El corazón del Rey

Felipe VI no solo educó su mente, sino también su corazón y lleva en su ADN el amor apasionado por su país, mostrado siempre con esa serenidad, elegancia y saber estar que le caracteriza

Director de ABCActualizado:

Pocas personas se dedicaron de manera tan concienzuda y responsable a formarse para el destino al que estaban llamados, como Felipe VI. Durante años se aseguró de que era el heredero mejor preparado. Hoy, tras la valiente, generosa y oportuna decisión de su padre, el Rey Juan Carlos, podemos decir que la más alta magistratura de nuestro país está ocupada por un hombre formado, responsable y consciente de su trascendental papel. Por eso tenía tanta importancia su formación. Felipe VI no solo educó su mente, sino también su corazón y lleva en su ADN el amor apasionado por su país, mostrado siempre con esa serenidad, elegancia y saber estar que le caracteriza. Es, en definitiva, un hombre de su tiempo.

Hoy Felipe VI cumple 50 años y el diario ABC, siempre atento al acontecer de la Corona, quiere ser testigo de un día tan especial. También hoy la princesa de Asturias, doña Leonor, recibirá de manos de su padre el Toisón de Oro, que es la primera expresión de la continuidad dinástica y, por tanto, la apertura de la puerta del futuro de la institución. Las democracias modernas son lo que son por sus instituciones y en la España de nuestros tiempos la Monarquía es el ente que le otorga estabilidad al sistema democrático.

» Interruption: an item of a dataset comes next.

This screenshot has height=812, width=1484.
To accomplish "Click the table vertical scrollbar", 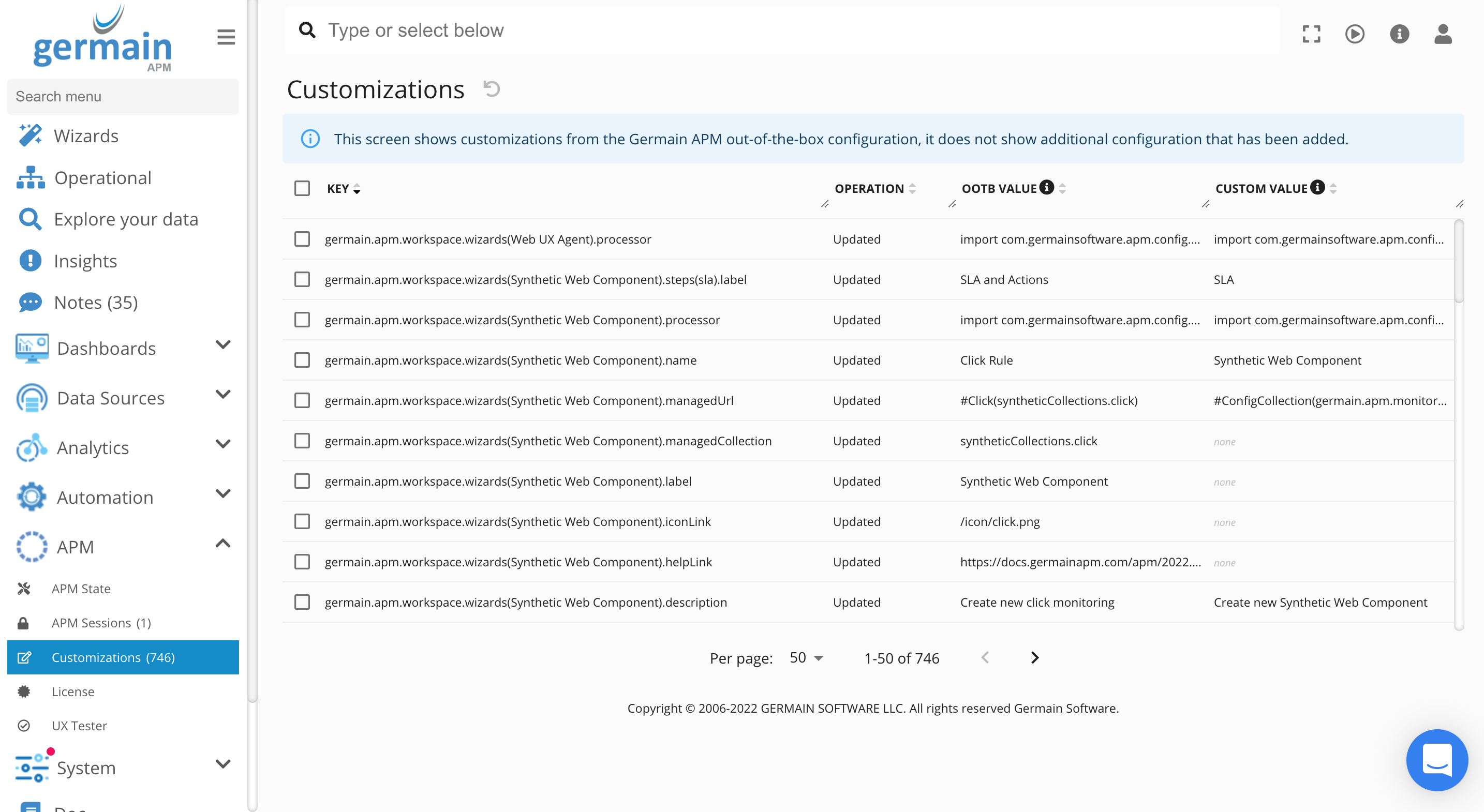I will (1459, 262).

Para jugar ese papel de árbitro y moderador fue educado Felipe VI. Bien pronto, dentro de su reinado, ha tenido que demostrar la utilidad de su figura. El pasado día 3 de octubre fue su discurso firme y sereno el que sirvió de aldabonazo en medio de la crisis catalana, al mismo tiempo que tranquilizaba a la ciudadanía y reconciliaba al pueblo español con sus instituciones. Felipe VI, con toda seguridad, hubiese preferido no tener que actuar de esa manera, pero su sentido de la responsabilidad y del patriotismo lo puso aquella tarde noche ante millones de españoles para garantizar que el imperio de la ley sigue siendo la piedra angular del edificio democrático de nuestro país.

A lo largo de las siguientes páginas, el lector tendrá la oportunidad de encontrar distintos análisis de las firmas convocadas por ABC y apreciar los más diversos ángulos de la personalidad del monarca español. Hereda de su padre una arrolladora credibilidad como embajador de nuestro país; tal vez, ahora mismo, el mejor heraldo de España. Suenan todavía los ecos de su intervención en Davos ante el poder fáctico mundial. En ella, el Rey puso en valor la España moderna y competitiva que se ha hecho un hueco destacado en el concierto internacional. Un país solvente, moderno, seguro y lleno de futuro. Presumió, con fundado orgullo, de los motivos por los que hoy se admira a nuestro país. Lo hace porque Felipe VI conoce bien a España y a los españoles. Sabe que cuanto más conoces, más quieres a las personas y a los países. Justamente para eso educó su corazón, para evidenciar que su papel como Rey de España se enriquece gracias a esa relación emocional con su nación, sus gentes, sus tierras y el futuro de todos ellos. El discurrir del tiempo, de continuar como en estos primeros años, hará de Felipe VI el monarca que todos vislumbramos cuando aún era el heredero mejor preparado.